**Problem to work on:** Copy out the data verbatim, everything from the line containing "You are a computer-use agent. The width" down to the line containing "[x=197, y=442]", with both of those lines included. Leave the pictures out of your copy.

========================

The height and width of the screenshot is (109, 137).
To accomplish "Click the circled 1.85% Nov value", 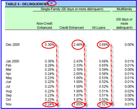I will point(78,104).
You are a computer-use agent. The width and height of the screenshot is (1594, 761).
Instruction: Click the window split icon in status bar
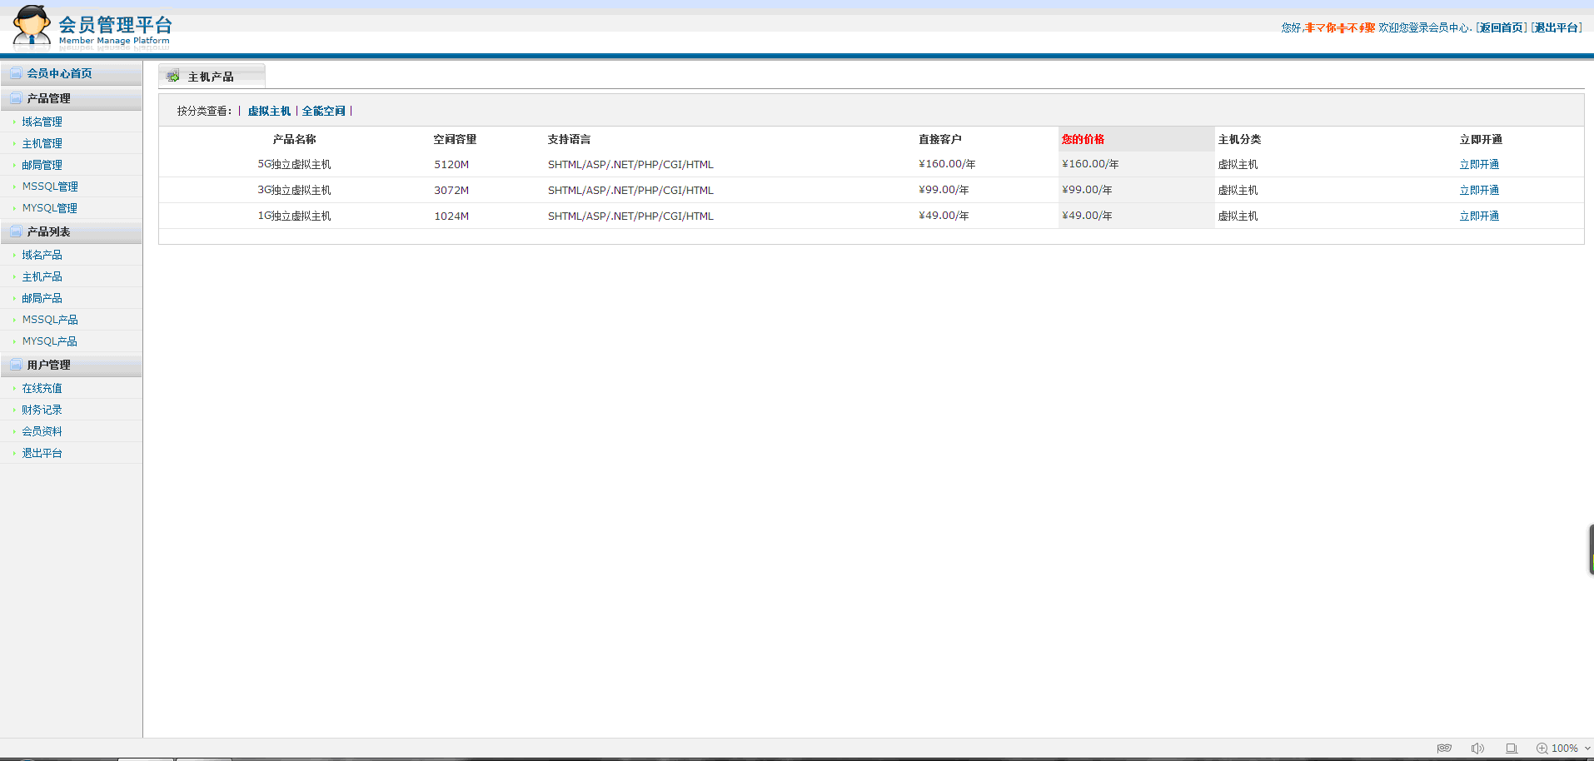tap(1511, 749)
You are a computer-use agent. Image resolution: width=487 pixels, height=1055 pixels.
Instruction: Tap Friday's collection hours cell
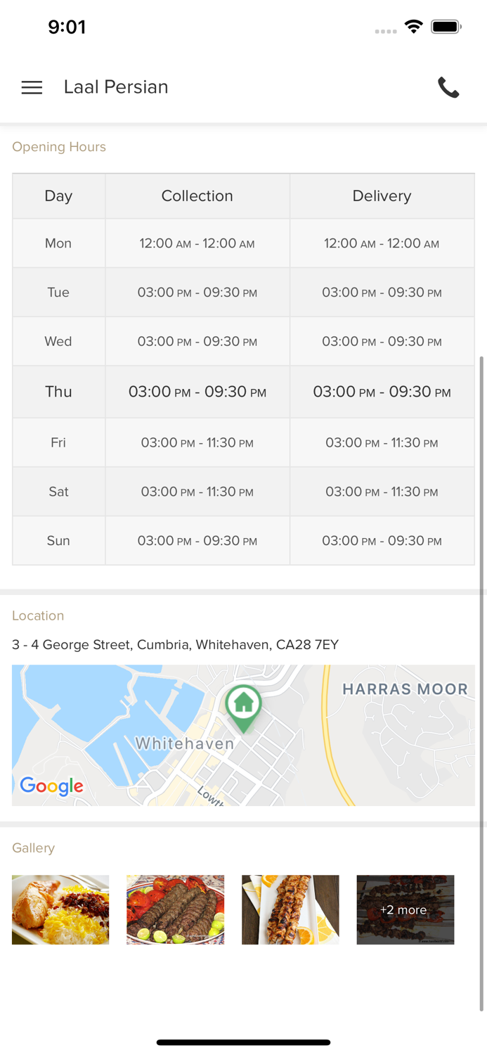[x=197, y=442]
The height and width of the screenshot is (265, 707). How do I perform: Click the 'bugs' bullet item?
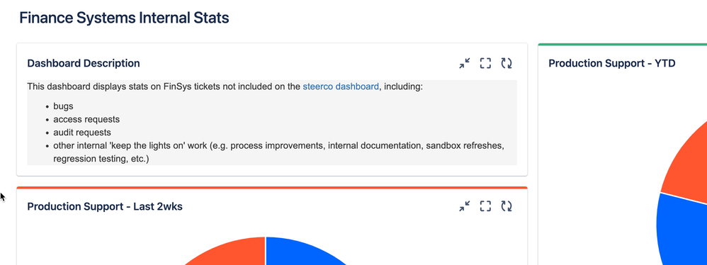[x=63, y=107]
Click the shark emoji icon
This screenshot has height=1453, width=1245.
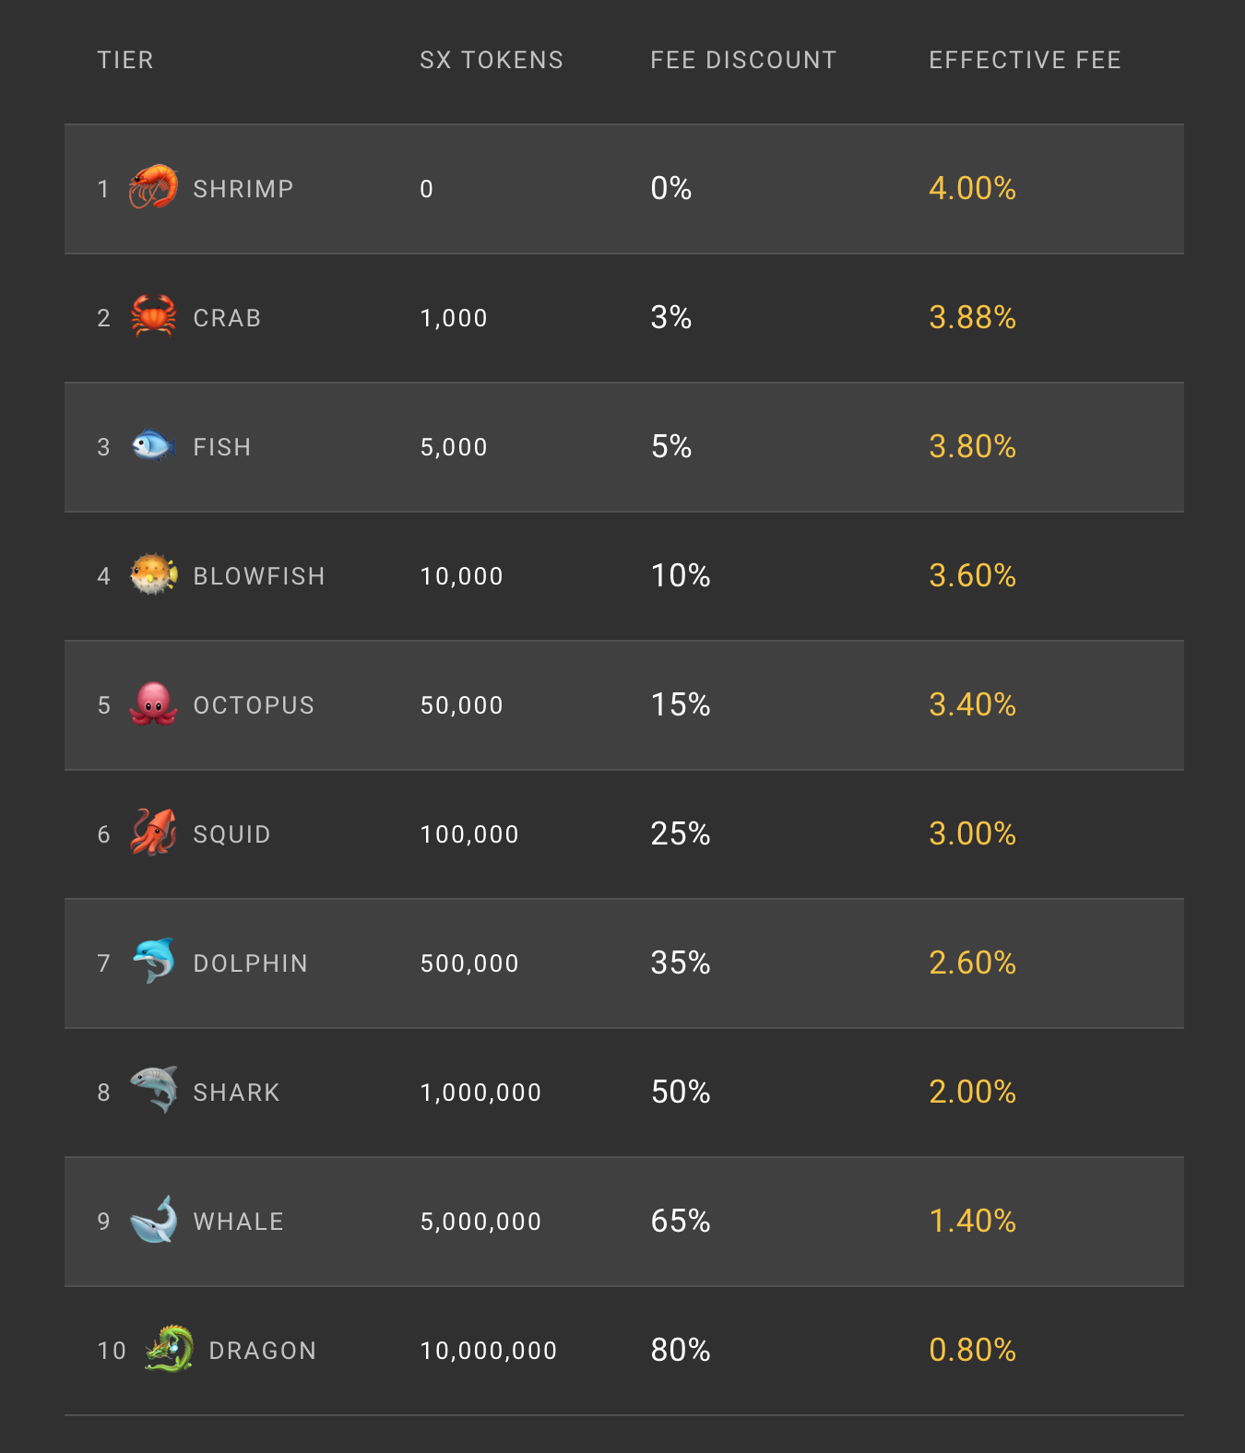tap(153, 1090)
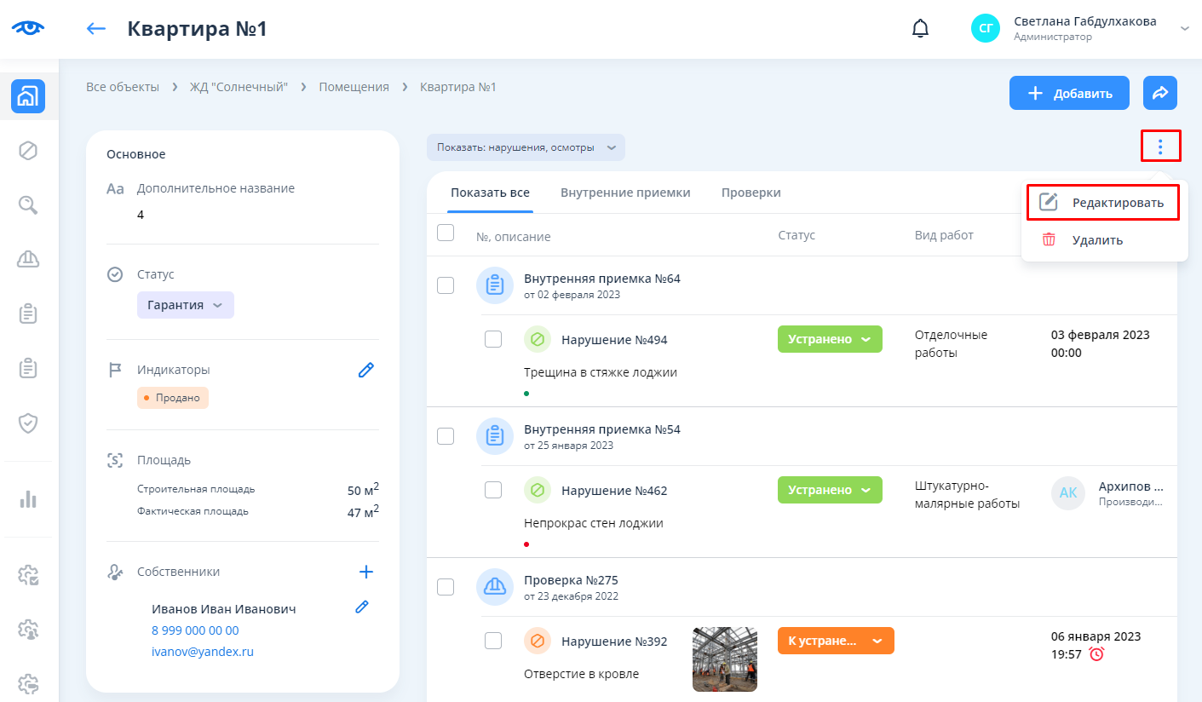
Task: Switch to the Внутренние приемки tab
Action: click(625, 193)
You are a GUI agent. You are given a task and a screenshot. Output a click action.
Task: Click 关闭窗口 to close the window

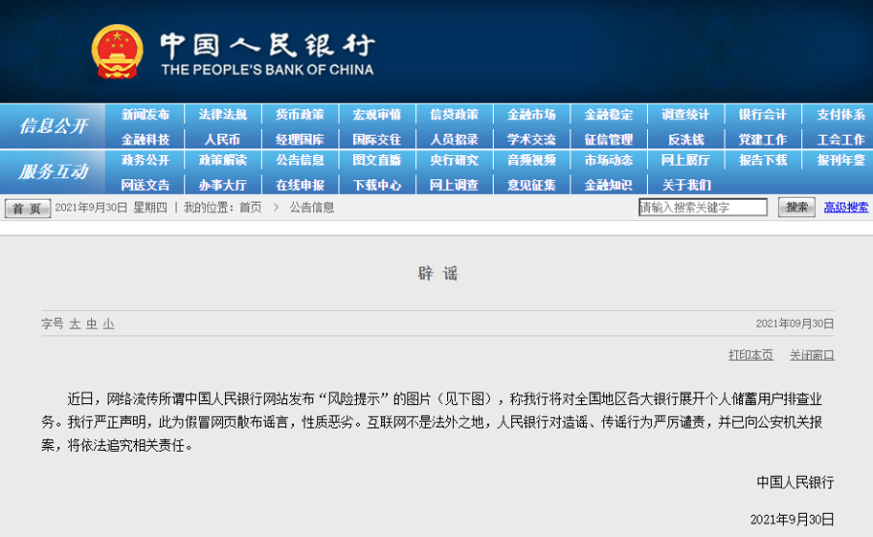point(812,355)
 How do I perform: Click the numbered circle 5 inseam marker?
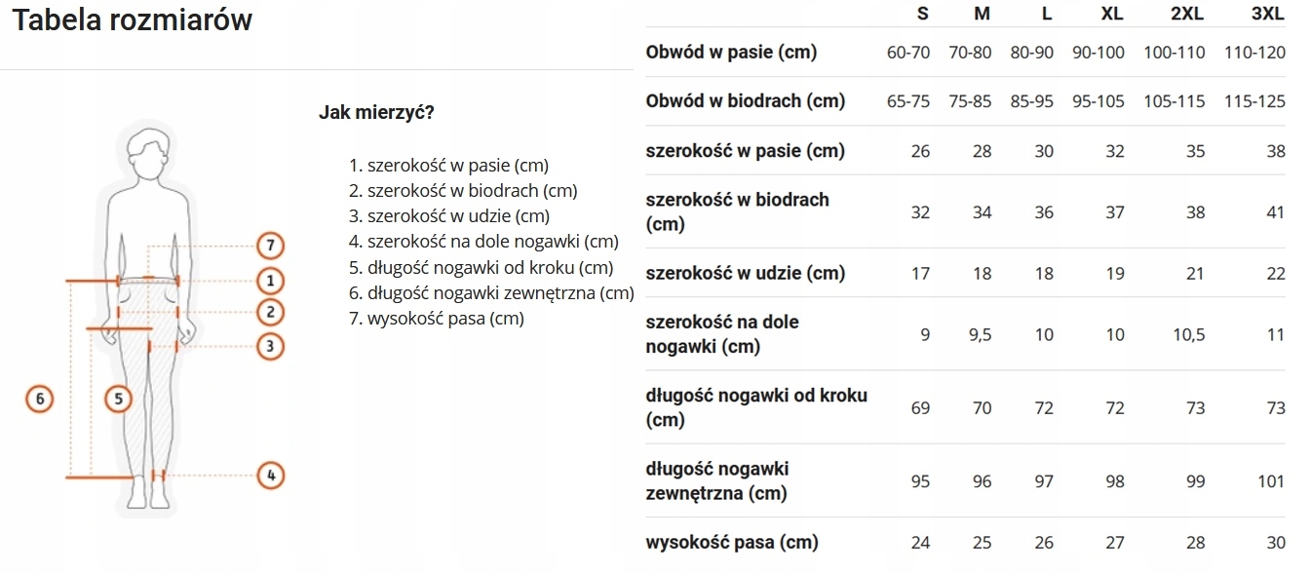[118, 398]
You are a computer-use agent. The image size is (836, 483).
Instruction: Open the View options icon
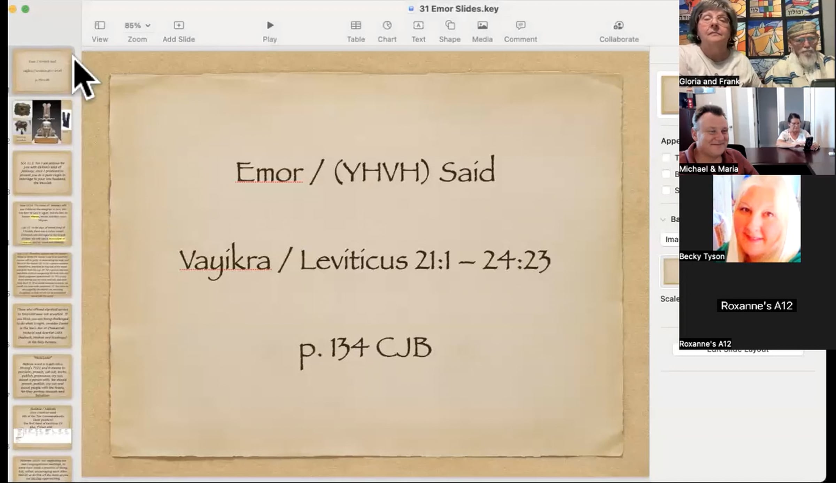(100, 25)
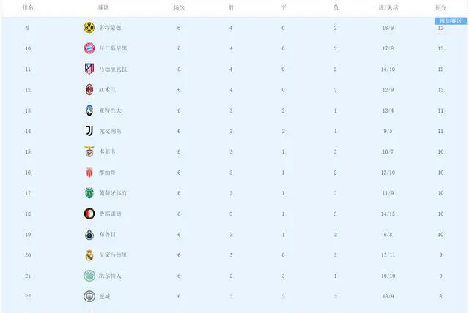Open the Feyenoord round logo
Screen dimensions: 469x313
point(89,214)
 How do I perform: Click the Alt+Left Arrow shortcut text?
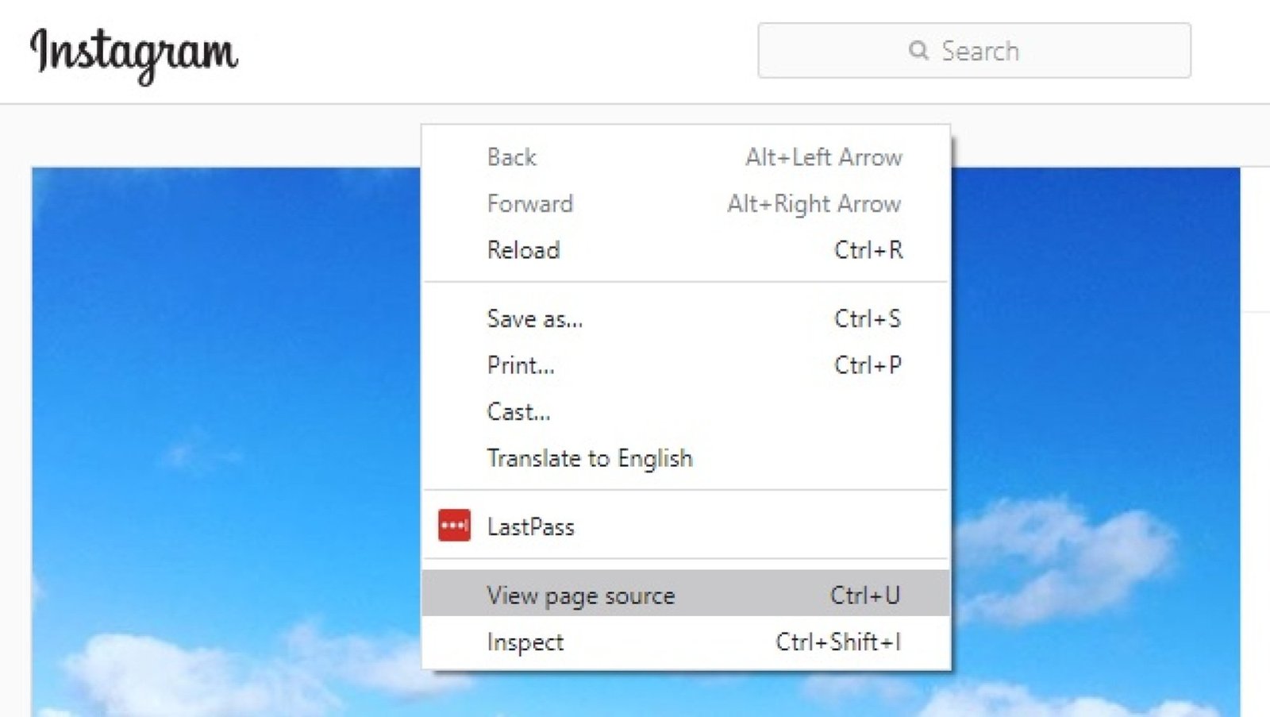[823, 157]
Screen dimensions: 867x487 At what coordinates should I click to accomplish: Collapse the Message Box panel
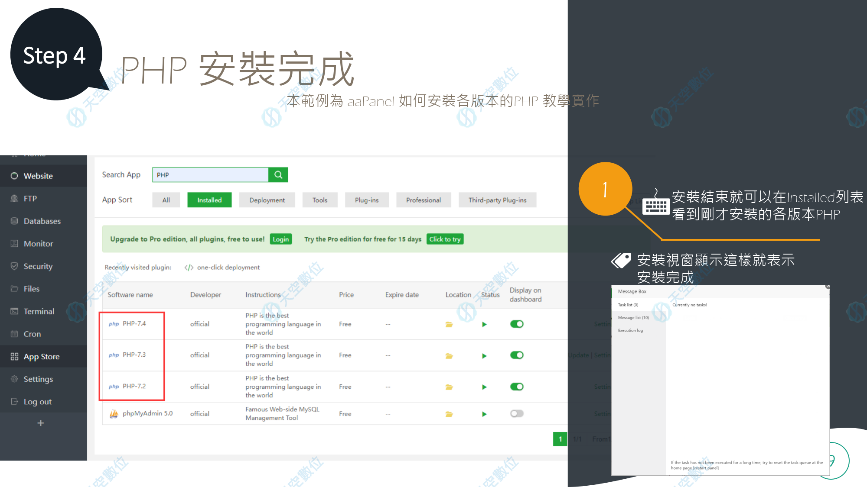[828, 287]
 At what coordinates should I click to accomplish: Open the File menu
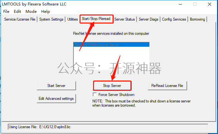point(6,12)
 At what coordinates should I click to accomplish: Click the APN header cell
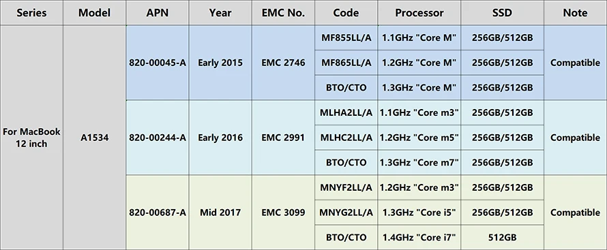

========================

**Correct answer:**
You are a computer-use agent. The width and height of the screenshot is (1594, 761).
Instruction: Click the window split icon in status bar
tap(1511, 749)
You are a computer-use agent. Image resolution: width=487 pixels, height=1055 pixels.
Instruction: Tap Friday's collection hours cell
[x=197, y=442]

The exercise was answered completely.